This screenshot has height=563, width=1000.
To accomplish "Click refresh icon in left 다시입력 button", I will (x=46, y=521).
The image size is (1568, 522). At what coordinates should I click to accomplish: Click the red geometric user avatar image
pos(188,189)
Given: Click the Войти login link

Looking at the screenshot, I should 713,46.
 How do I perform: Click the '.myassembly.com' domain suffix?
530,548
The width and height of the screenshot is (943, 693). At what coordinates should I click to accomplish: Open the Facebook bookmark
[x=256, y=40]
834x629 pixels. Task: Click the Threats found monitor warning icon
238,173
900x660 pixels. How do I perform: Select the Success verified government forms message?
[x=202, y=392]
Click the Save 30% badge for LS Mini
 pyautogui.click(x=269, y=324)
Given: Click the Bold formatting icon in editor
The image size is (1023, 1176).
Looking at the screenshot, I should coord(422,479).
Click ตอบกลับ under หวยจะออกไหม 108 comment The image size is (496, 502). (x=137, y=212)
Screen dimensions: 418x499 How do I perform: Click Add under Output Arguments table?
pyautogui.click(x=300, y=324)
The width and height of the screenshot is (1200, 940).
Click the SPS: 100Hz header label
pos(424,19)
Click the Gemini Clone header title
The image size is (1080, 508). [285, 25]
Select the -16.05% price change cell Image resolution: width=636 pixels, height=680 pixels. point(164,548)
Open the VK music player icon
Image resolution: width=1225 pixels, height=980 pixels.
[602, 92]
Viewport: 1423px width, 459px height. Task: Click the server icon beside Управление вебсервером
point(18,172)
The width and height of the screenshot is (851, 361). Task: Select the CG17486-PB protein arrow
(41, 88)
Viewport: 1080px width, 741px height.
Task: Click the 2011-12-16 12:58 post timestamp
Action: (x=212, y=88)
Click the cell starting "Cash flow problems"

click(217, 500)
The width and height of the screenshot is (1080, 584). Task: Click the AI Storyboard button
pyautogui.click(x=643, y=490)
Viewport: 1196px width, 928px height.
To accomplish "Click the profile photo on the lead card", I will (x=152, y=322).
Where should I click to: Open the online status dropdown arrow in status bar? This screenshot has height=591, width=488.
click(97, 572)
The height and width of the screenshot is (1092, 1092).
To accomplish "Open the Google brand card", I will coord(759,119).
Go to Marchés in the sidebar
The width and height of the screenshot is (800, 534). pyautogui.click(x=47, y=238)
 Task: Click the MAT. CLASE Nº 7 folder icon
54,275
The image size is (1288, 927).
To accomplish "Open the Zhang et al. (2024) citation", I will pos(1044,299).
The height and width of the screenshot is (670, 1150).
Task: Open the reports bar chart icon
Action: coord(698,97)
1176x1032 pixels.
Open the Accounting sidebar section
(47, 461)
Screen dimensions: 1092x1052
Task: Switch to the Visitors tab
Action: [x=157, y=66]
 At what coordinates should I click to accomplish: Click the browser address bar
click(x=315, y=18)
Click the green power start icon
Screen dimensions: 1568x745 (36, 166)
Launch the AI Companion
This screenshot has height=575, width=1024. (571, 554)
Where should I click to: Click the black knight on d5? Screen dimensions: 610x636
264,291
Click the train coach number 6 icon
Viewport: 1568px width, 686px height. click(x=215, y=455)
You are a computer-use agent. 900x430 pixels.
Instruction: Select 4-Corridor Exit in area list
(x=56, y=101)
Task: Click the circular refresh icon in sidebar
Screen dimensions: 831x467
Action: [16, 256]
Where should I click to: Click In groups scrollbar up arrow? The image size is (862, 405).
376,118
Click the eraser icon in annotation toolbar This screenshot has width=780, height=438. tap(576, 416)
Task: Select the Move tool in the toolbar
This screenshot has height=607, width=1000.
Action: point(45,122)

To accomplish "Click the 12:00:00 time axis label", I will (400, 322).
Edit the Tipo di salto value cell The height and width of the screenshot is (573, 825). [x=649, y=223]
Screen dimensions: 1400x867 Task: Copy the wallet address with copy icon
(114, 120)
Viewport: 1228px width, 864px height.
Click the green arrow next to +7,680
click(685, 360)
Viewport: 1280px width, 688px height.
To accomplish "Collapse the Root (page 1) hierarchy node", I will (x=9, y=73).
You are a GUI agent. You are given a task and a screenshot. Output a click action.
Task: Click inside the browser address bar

==================================================

Aim of the task »
Retype each entry exactly, missing none.

Exercise response »
This screenshot has height=563, width=1000.
To accomplish "Click refresh icon in left 다시입력 button", I will (x=46, y=521).
The image size is (1568, 522). At what coordinates should I click to accomplish: Click the red geometric user avatar image
pos(188,189)
Given: Click the Войти login link

Looking at the screenshot, I should 713,46.
 How do I perform: Click the '.myassembly.com' domain suffix?
530,548
The width and height of the screenshot is (943, 693). At what coordinates should I click to accomplish: Open the Facebook bookmark
[x=256, y=40]
834x629 pixels. Task: Click the Threats found monitor warning icon
238,173
900x660 pixels. How do I perform: Select the Success verified government forms message?
[x=202, y=392]
Click the Save 30% badge for LS Mini
 pyautogui.click(x=269, y=324)
Given: Click the Bold formatting icon in editor
The image size is (1023, 1176).
Looking at the screenshot, I should coord(422,479).
Click ตอบกลับ under หวยจะออกไหม 108 comment The image size is (496, 502). (x=137, y=212)
Screen dimensions: 418x499 How do I perform: Click Add under Output Arguments table?
pyautogui.click(x=300, y=324)
The width and height of the screenshot is (1200, 940).
Click the SPS: 100Hz header label
pos(424,19)
Click the Gemini Clone header title
The image size is (1080, 508). [285, 25]
Select the -16.05% price change cell Image resolution: width=636 pixels, height=680 pixels. point(164,548)
Open the VK music player icon
Image resolution: width=1225 pixels, height=980 pixels.
[602, 92]
Viewport: 1423px width, 459px height. Task: Click the server icon beside Управление вебсервером
point(18,172)
The width and height of the screenshot is (851, 361). Task: Select the CG17486-PB protein arrow
(41, 88)
Viewport: 1080px width, 741px height.
Task: Click the 2011-12-16 12:58 post timestamp
Action: (x=212, y=88)
Click the cell starting "Cash flow problems"

click(217, 500)
The width and height of the screenshot is (1080, 584). Task: Click the AI Storyboard button
pyautogui.click(x=643, y=490)
Viewport: 1196px width, 928px height.
To accomplish "Click the profile photo on the lead card", I will (x=152, y=322).
Where should I click to: Open the online status dropdown arrow in status bar? This screenshot has height=591, width=488.
click(97, 572)
The height and width of the screenshot is (1092, 1092).
To accomplish "Open the Google brand card", I will coord(759,119).
Go to Marchés in the sidebar
The width and height of the screenshot is (800, 534). pyautogui.click(x=47, y=238)
 Task: Click the MAT. CLASE Nº 7 folder icon
54,275
The image size is (1288, 927).
To accomplish "Open the Zhang et al. (2024) citation", I will pos(1044,299).
The height and width of the screenshot is (670, 1150).
Task: Open the reports bar chart icon
Action: coord(698,97)
1176x1032 pixels.
Open the Accounting sidebar section
(47, 461)
Screen dimensions: 1092x1052
Task: Switch to the Visitors tab
Action: [x=157, y=66]
 At what coordinates should I click to accomplish: Click the browser address bar
click(x=315, y=18)
Click the green power start icon
Screen dimensions: 1568x745 (36, 166)
Launch the AI Companion
This screenshot has height=575, width=1024. (571, 554)
Where should I click to: Click the black knight on d5? Screen dimensions: 610x636
264,291
Click the train coach number 6 icon
Viewport: 1568px width, 686px height. click(x=215, y=455)
You are a computer-use agent. 900x430 pixels.
Instruction: Select 4-Corridor Exit in area list
(x=56, y=101)
Task: Click the circular refresh icon in sidebar
Screen dimensions: 831x467
Action: [16, 256]
Where should I click to: Click In groups scrollbar up arrow? The image size is (862, 405).
376,118
Click the eraser icon in annotation toolbar This screenshot has width=780, height=438. tap(576, 416)
Task: Select the Move tool in the toolbar
This screenshot has height=607, width=1000.
Action: point(45,122)

To accomplish "Click the 12:00:00 time axis label", I will (400, 322).
Edit the Tipo di salto value cell The height and width of the screenshot is (573, 825). [x=649, y=223]
Screen dimensions: 1400x867 Task: Copy the wallet address with copy icon
(114, 120)
Viewport: 1228px width, 864px height.
Click the green arrow next to +7,680
click(685, 360)
Viewport: 1280px width, 688px height.
To accomplish "Collapse the Root (page 1) hierarchy node", I will (x=9, y=73).
You are a GUI agent. You are given a task and a screenshot. Output a click action.
Task: Click inside the browser address bar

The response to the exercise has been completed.